If you could convince everyone that abortion was murder, then it would be easy to prosecute abortion as murder. But you wouldn’t need to, because nobody would have an abortion in the first place.

The other problem for the “abortion is murder” argument is that you’re never going to get a supermajority of Americans to agree. You’re going to need a Constitutional Amendment to ban abortion, even if you packed more conservatives on the Supreme Court and overturned Roe v Wade, that wouldn’t make abortion illegal, it would just make it legal to make abortion illegal. And you know and I know that while there are some states that would make abortion illegal, most states wouldn’t. And so it might be illegal to get an abortion in Alabama, but it’s never going to be illegal in New York.

And so a woman travels from Alabama to New York, and 9 months later she hasn’t given birth. What action should the authorities in Alabama take? Obviously, none. And even if they catch a woman in the act of obtaining an abortion, you know and I know and the people of Alabama know that she’s not going to be prosecuted as a murderer, she’ll be prosecuted for some other crime that’s a lot less serious, because even if the people of Alabama think abortion is murder they still won’t stand for prosecuting it like murder.

Count me in the category of people who remains pro-choice regardless of whether or not abortion “is murder” or otherwise immoral.

If outlawing “immoral” acts causes more problems than it solves, maybe we ought to adjust our moral compasses.

Sure I think I got this line or something similar from this board anyway.

Curtis as others have said what do you intend to do with all those women who have illegal abortions?

That’s a bit convoluted I think…

How bout 2/3’s of a person?

No you are a person or you are not, it’s a binary thing.

Why is it a binary thing?

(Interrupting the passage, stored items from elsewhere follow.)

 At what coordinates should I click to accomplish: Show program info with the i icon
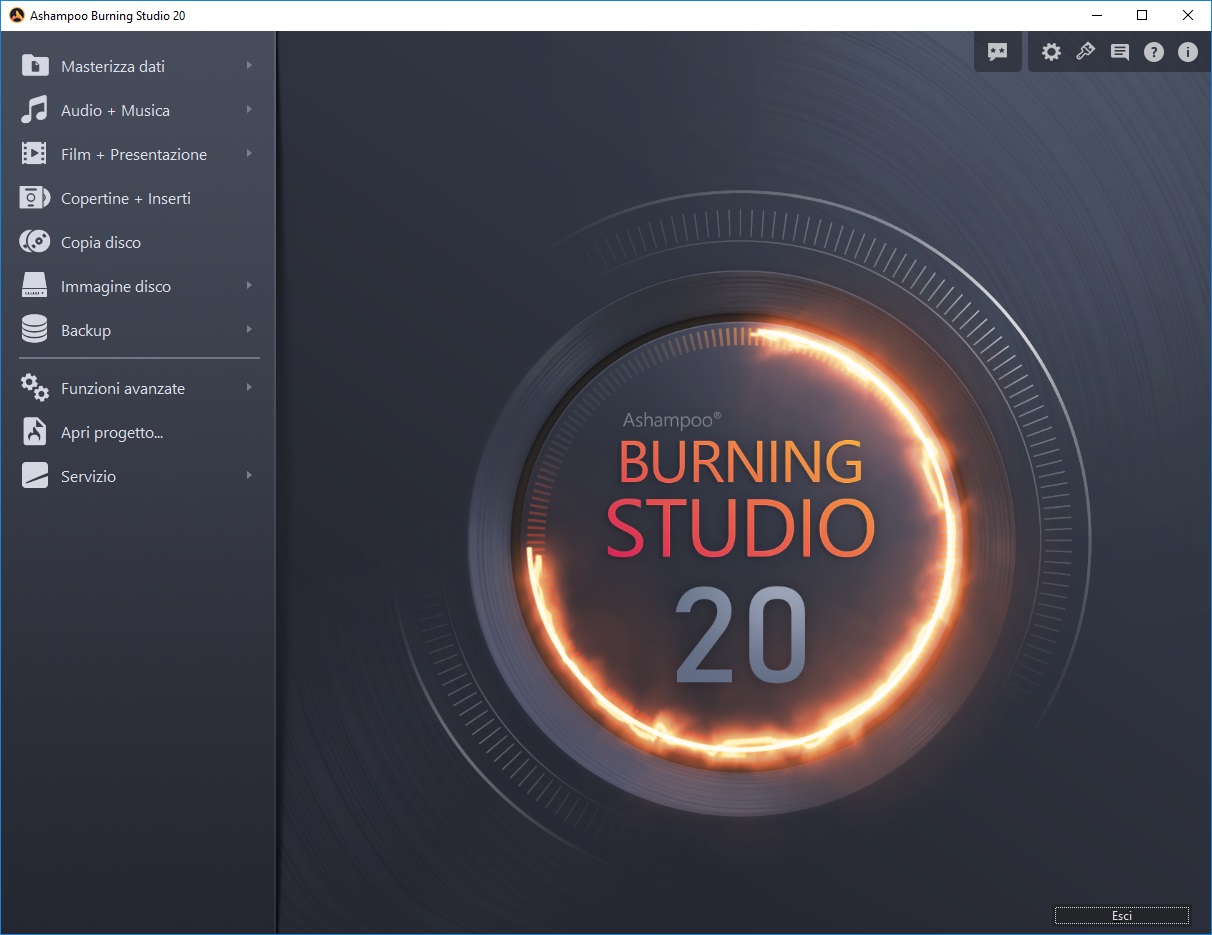point(1188,52)
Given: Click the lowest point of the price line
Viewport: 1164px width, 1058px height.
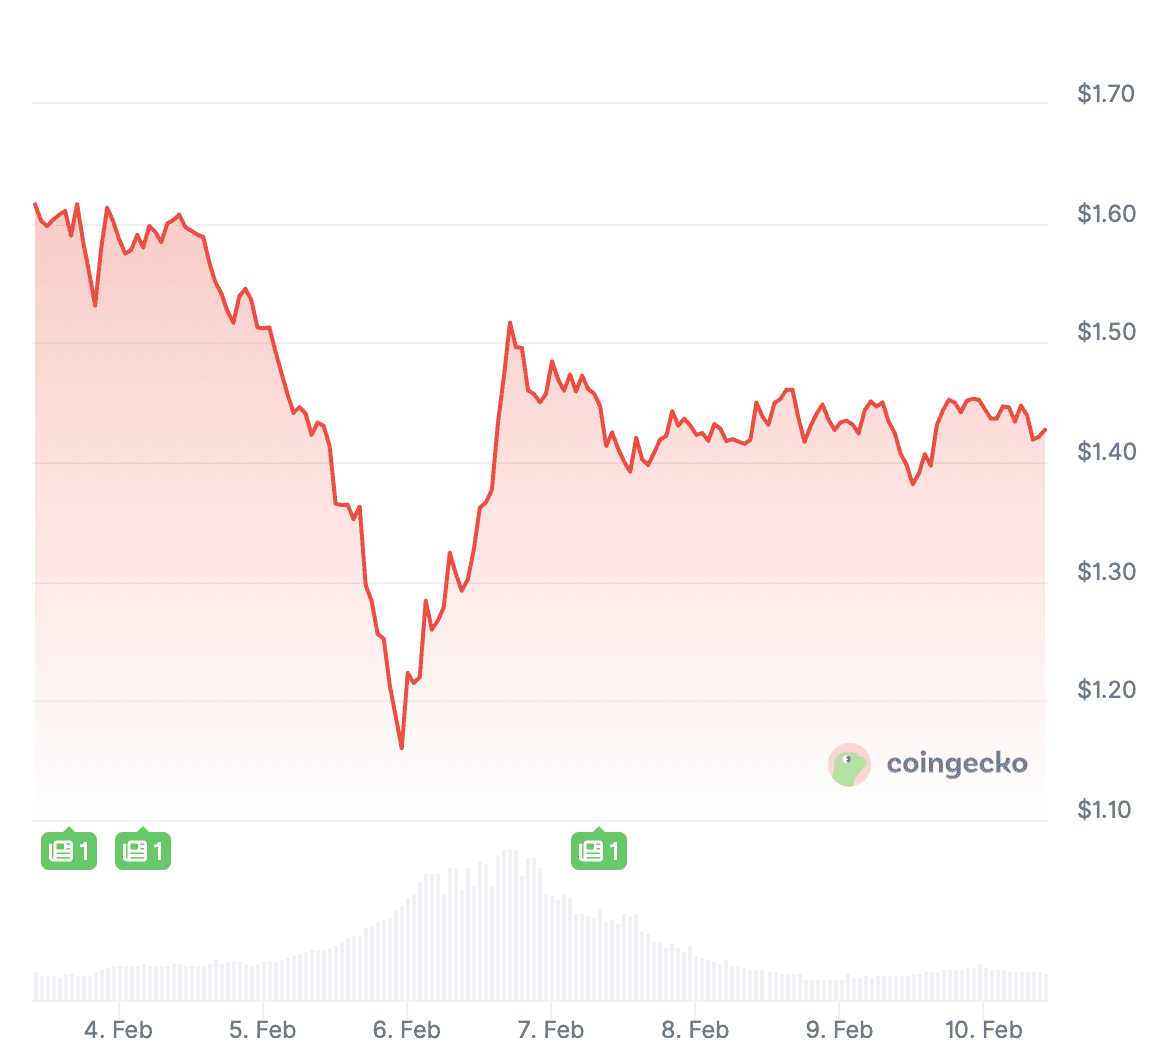Looking at the screenshot, I should point(402,747).
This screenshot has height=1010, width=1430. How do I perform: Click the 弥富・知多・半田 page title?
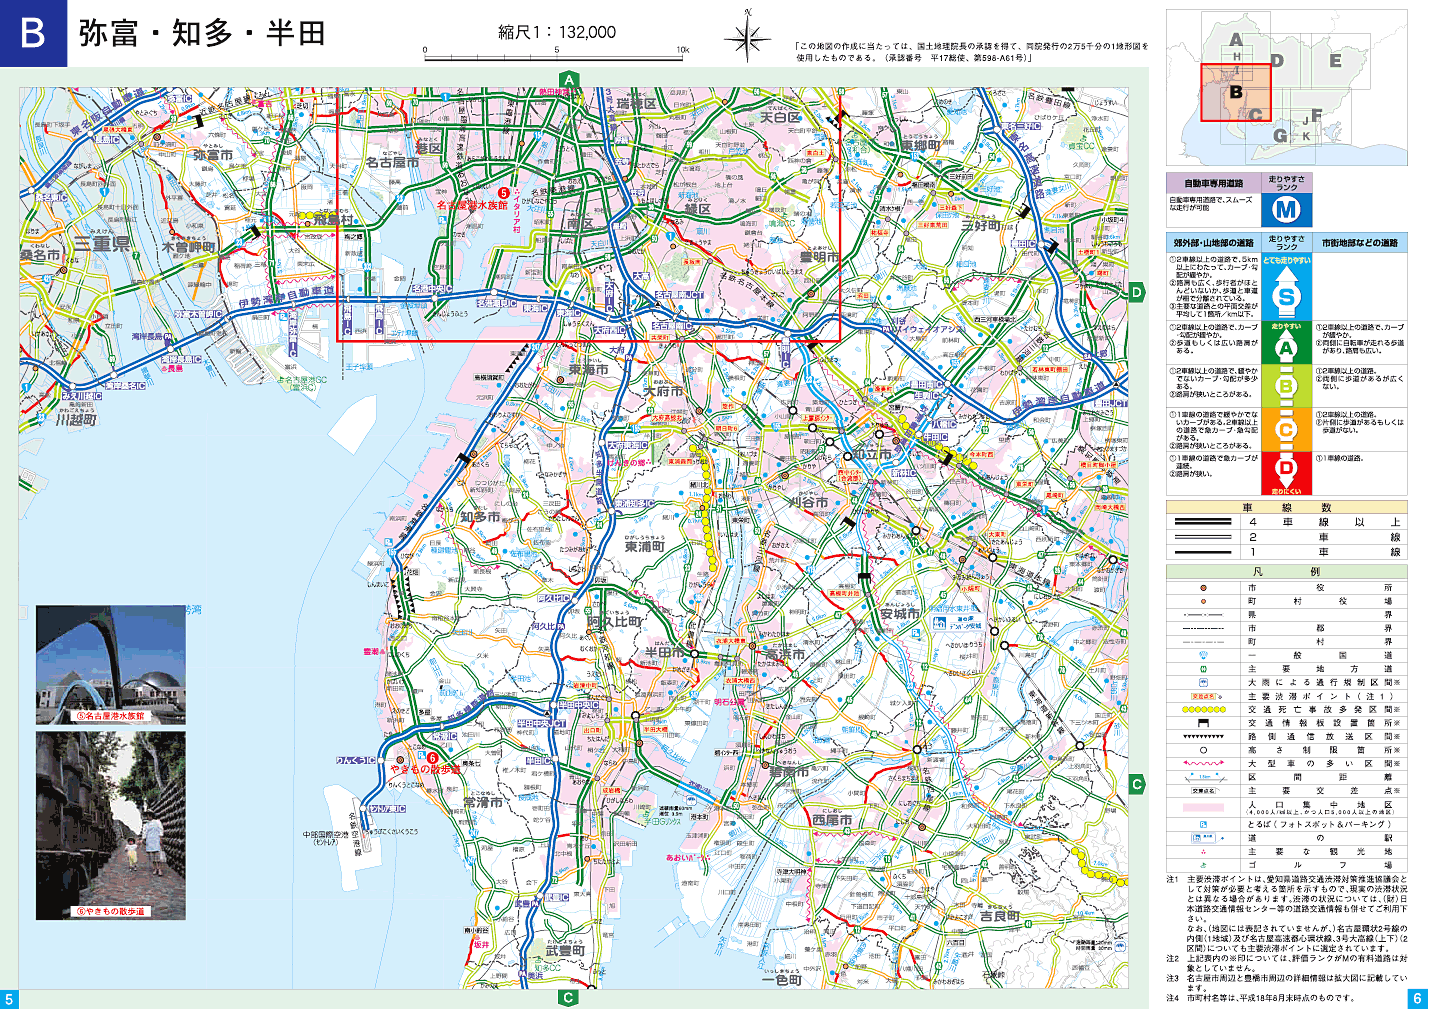203,33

Our laws sort of treat it as a binary thing, because that’s easiest. That doesn’t mean that just because we treat it as a binary thing that it therefore must be a binary thing.

And of course, we recognize all sorts of non-binary gradations of personhood. Some people aren’t allowed to vote, some people aren’t competent to stand trial, some people aren’t allowed to make financial decisions, some people have their movements restricted, and on and on.

You’re confusing the issue in my opinion this isn’t a game where the aim is to get to 100% of a person by passing your driving test, getting married, having a bank account and so on. All persons are instilled with some basic rights, think declaration of human rights type of thing, everything else is at the whim of your government and your actions.

So why can’t a fetus be a person whose continued existence is the choice of one other specific person, if we’re going to insist on personhood yet acknowledge it has nuances?

I don’t think I would consider these things gradations of personhood so much as gradations of citizenship. A visitor from Italy doesn’t vote in our elections, but they are every bit a person.

Nah. There are plenty of people who believe that abortion is murder, but the abortion that they or their wives/girlfriends/daughters want is morally OK. The only moral abortion is my abortion.

People still commit murders even while we pretty much all are convinced that murder is murder.